I
Aún no terminaba de salir el sol. No se oía más que el ruido que hace la tierra al girar, interrumpido, tal vez, por el vuelo de algún pájaro o el deslizarse de una serpiente.
Yo venía de mi casa. Llevaba un saco de semillas al costado, y en una bolsita atada al cuello, plumas de colores que cambiaban al moverse.
Cuando llegué a la aldea los miré que pasaban; iban hacia el templo. Los cuatro vestían mantos café oscuro. La primera vez que los vi, yo era sólo un niño, y ya entonces los despreciaba. Me detuve y los dejé que pasaran sin verme.
Atravesé la plaza del mercado, entré en la casita al final de la hilera, y me senté en el suelo, a esperar. Puse las semillas sobre una manta blanca y las plumas sobre una roja. Las miraba distraídamente cuando ellos entraron. Se las di, y volví a casa.
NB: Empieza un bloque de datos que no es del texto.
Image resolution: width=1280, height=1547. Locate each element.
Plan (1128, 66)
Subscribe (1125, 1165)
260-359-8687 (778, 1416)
Por la noche me dormí hablando con el dios. Le recordé que mi parte estaba hecha. Le pedí lluvia y maíz.
II
Cuatro hombres desnudos entraron en la casa de mi madre. Ella me miró con ojos tristes, como alguien que ve algo que ya ha visto muchas veces. Uno de los hombres me cogió del pelo. Ella lloraba, pero no la tocaron.
Me ataron las manos con una cuerda negra. Nos alejamos los cinco por un camino que parecía alargarse más y más entre los árboles. Ellos me hablaban, para consolarme, pero yo no podía oírles. Un fragor me envolvía, un ruido infinito, como las pisadas de un jaguar. El agua que me hicieron beber se endulzó en mi boca. Llegamos a uno de los pueblos vecinos, nos detuvimos y entramos en una casa muy vieja. Ahí estaba un hombre que cortó mis ataduras. Los otros salieron y me dejaron con él. Me pidió que lo siguiera, y anduvimos hasta llegar a un templo de piedras altas y bien labradas. Comenzamos a subir lentamente. Mientras subíamos, el hombre hablaba consigo mismo. Pero lo que decía se refería a mí; hablaba de mi vida pasada, como si me hubiera conocido. Describió mi destino, y habló de la lluvia y de otros niños.
III
La gente me acusaba. Se decía que yo era responsable de la sequía. Que la lluvia estaba en mis manos, que yo podía traerla, y que nadie podía hacerlo sino yo.
Pensé en huir, porque no quería consumar el sacrificio, pero me vigilaban constantemente. Tuve que convencerme, y me dije que no podría evitarlo. Una vez cumplido mi deber, la lluvia caería.
Así que subí hasta la cumbre del templo, donde me detuve entre dos hombres. Acostaron al niño sobre un manto de pétalos blancos. Mi mano cayó con fuerza. El negro filo de la piedra rompió la piel, y la sangre nubló el blanco de las hojas. Tomé su corazón, que aún latía, y lo puse en la boca del dios de piedra. Luego empujé el cuerpecito, que rodó gradas abajo hasta el suelo.